7 Faculty of Medicine, University of Liverpool, Liverpool L69 3GA, United Kingdom

E-mail:[email protected]

*Address reprint requests to: School of Clinical Medical Sciences (Hepatology), Medical School, University of Newcastle, Newcastle-upon-Tyne, Floor 4, William Leech Building, The Medical School, Framlington Place, Newcastle-upon-Tyne, NE24HH, United Kingdom

†fax: 44 191-222-0723

Received May 23, 2003; accepted February 13, 2004; previously published online April 26, 2004

Abstract

Diclofenac is a nonsteroidal anti-inflammatory drug that causes rare but serious hepatotoxicity, the mechanism of which is unclear. The purpose of the present study was to explore the potential role played by the immune processes. Antibodies to diclofenac metabolite-modified liver protein adducts were detected in the sera of seven out of seven patients with diclofenac-induced hepatotoxicity, 12 of 20 subjects on diclofenac without hepatotoxicity, and none of four healthy controls.
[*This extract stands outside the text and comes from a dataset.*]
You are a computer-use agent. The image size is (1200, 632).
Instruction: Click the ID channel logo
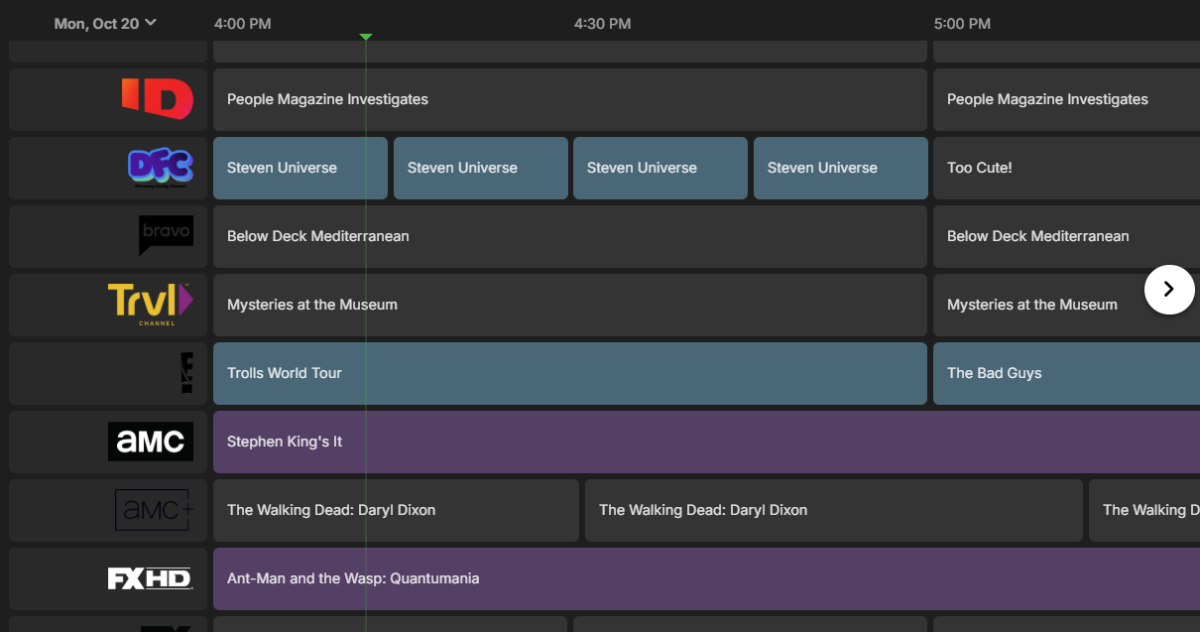[x=157, y=100]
The antibodies recognized adducts expressed in livers from rats treated with multiple doses of diclofenac, but not in those given single doses. In addition, several potential diclofenac adducts were identified in the liver of a patient with diclofenac-induced hepatic failure, but not from a normal human donor liver, by immunoblotting with an adduct-selective rabbit antiserum. To determine whether or not polymorphisms in genes encoding cytokine-related proteins influence susceptibility to hepatotoxicity, genotyping for the polymorphisms -627 in the interleukin (IL)-10 gene, -590 in the IL-4 gene, and codon 551 in the IL-4 receptor (IL-4R) were performed on DNA from 24 patients on diclofenac with hepatotoxicity, 48 subjects on diclofenac without hepatotoxicity, and healthy controls. The frequencies of the variant alleles for IL-10 and IL-4 were higher in patients (OR [odds ratio]: 2.8 for IL-10; 2.6 for IL-4; 5.3 for IL-10 + IL-4) compared with healthy controls and subjects on diclofenac without hepatotoxicity (OR: 2.8 for IL-10; 1.2 for IL-4; 5.0 for IL-10 + IL-4). In conclusion, the observed polymorphisms, resulting in low IL-10 and high IL-4 gene transcription, could favor a T helper (Th)-2 mediated antibody response to neoantigenic stimulation associated with disease susceptibility. Hepatology 2004;39:1430-1440.)